Expert Advice -- Serum Sickness

I have a 20-month-old boy who has frequent ear infections. Last summer he had a mild reaction to amoxicillin, so the doctor switched him to cefaclor. After being on cefaclor for two weeks he woke up one morning with hives. His doctor stopped the cefaclor and started him on Benedryl. By that evening he was literally covered with hives and was running fever. He was started on prednisone. The doctor called this serum sickness. He still has some hives pop up and his skin is very sensitive to any kind of scratch or abrasion. We tried to wean him off the prednisone but he developed hives again. He has now been on the prednisone for two weeks. I have looked for information on this type of allergic reaction and cannot find any. Can you enlighten me?


Robert Steele

Robert W. Steele, MD, is a board certified pediatrician at St. John's Regional Health Center in Springfield, MO. He graduated from medical... Read more

Allergy to antibiotics, while not very common, is the most common type of drug reaction reported in children. The biggest culprit is the class of antibiotics which include penicillin. Thus, one of the most common drugs children are allergic to is amoxicillin. If a child is allergic to one type of antibiotic, he has an increased risk of being allergic to a second type.

It is important to understand what is and is not an allergic reaction to a drug. An allergic reaction is caused by the fact that the drug taken causes the body to unleash an abnormal immune response. Thus, the symptoms experienced are not caused by the drug, but rather by the body's reaction to it. Depending upon what type of immune response occurs, symptoms including a rash, difficulty breathing, itching, swelling, fever, and joint pain may develop.
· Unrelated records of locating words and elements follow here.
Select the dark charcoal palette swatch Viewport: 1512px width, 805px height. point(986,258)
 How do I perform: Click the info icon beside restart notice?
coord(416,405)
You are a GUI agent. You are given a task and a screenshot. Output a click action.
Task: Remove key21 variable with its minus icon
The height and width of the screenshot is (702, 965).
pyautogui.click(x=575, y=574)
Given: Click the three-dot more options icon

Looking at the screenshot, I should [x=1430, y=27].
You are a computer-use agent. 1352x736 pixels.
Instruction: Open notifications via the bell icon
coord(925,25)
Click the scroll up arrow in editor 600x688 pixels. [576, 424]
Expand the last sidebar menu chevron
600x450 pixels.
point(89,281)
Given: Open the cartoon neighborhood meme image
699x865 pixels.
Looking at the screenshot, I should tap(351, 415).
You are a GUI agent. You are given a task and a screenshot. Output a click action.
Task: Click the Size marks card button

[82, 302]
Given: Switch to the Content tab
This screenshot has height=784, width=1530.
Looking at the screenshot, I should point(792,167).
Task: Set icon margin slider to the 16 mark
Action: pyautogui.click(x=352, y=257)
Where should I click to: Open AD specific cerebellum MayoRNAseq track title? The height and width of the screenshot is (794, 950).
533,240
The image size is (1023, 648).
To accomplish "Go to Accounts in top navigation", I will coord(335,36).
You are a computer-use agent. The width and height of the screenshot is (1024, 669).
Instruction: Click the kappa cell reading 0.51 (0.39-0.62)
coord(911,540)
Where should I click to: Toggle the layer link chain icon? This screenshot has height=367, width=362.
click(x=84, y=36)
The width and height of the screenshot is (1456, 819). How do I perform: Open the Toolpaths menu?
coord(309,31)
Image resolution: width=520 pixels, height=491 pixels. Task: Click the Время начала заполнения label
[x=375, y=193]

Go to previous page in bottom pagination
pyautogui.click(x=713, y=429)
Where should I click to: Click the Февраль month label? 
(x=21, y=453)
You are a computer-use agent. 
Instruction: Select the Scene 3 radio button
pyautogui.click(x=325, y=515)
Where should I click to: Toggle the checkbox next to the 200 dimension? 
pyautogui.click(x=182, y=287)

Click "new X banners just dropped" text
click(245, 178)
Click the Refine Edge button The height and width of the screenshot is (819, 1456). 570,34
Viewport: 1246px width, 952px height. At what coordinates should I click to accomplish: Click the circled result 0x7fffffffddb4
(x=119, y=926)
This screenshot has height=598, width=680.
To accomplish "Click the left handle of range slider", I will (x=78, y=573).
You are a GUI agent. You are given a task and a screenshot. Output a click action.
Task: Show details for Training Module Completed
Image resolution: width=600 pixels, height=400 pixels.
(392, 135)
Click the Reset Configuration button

Most drug "allergies" reported, however, are actually drug intolerance or side effects of the drug. In other words, the symptoms are caused by the drugs themselves, not the body's response to the drug. Common symptoms that may be confused as allergic reactions include stomach upset and vomiting. A certain percentage of children who have infectious mononucleosis and then take amoxicillin will develop a rash which may be mistaken for drug allergy. Diarrhea may be a sign of drug allergy, but antibiotics very commonly cause diarrhea completely unrelated to allergic immune responses. These are just a few examples.

"Serum Sickness" reactions to antibiotics are thought to be due to a specific type of immune response (although the exact mechanism is somewhat controversial). They typically occur 7-21 days after having taken the drug, and the symptoms include itching, hives, rash, and swelling. About half of those who get this reaction also experience joint pain. The penicillins and sulfa containing antibiotics are the most common ones that cause this reaction although any of the antibiotics are capable of causing them.

The symptoms you describe your son having are typical of a serum sickness like reaction. However, because the offending antibiotic is cefaclor, it makes this diagnosis a bit more difficult. Cefaclor is special when it comes to serum sickness reactions. In 1994, researchers figured out that while the reaction to cefaclor looks very similar to serum sickness, it is probably not caused by the same immune response mechanisms. In certain individuals, this particular antibiotic is metabolized in a different manner than how most people metabolize it. It is felt that when this antibiotic is broken down in the body of susceptible individuals, the break down products are toxic and cause the symptoms mimicking serum sickness. In other words, it may be that the reaction is a side effect of the drug, not an allergic reaction. While this finding does not affect the way the person with the reaction is treated (serum sickness and this reaction are treated the same way), it does mean that the person who has the reaction may not be at any greater risk for being allergic to other antibiotics. Distinguishing your son's reaction between serum sickness or side effect can only be done by your son's physician.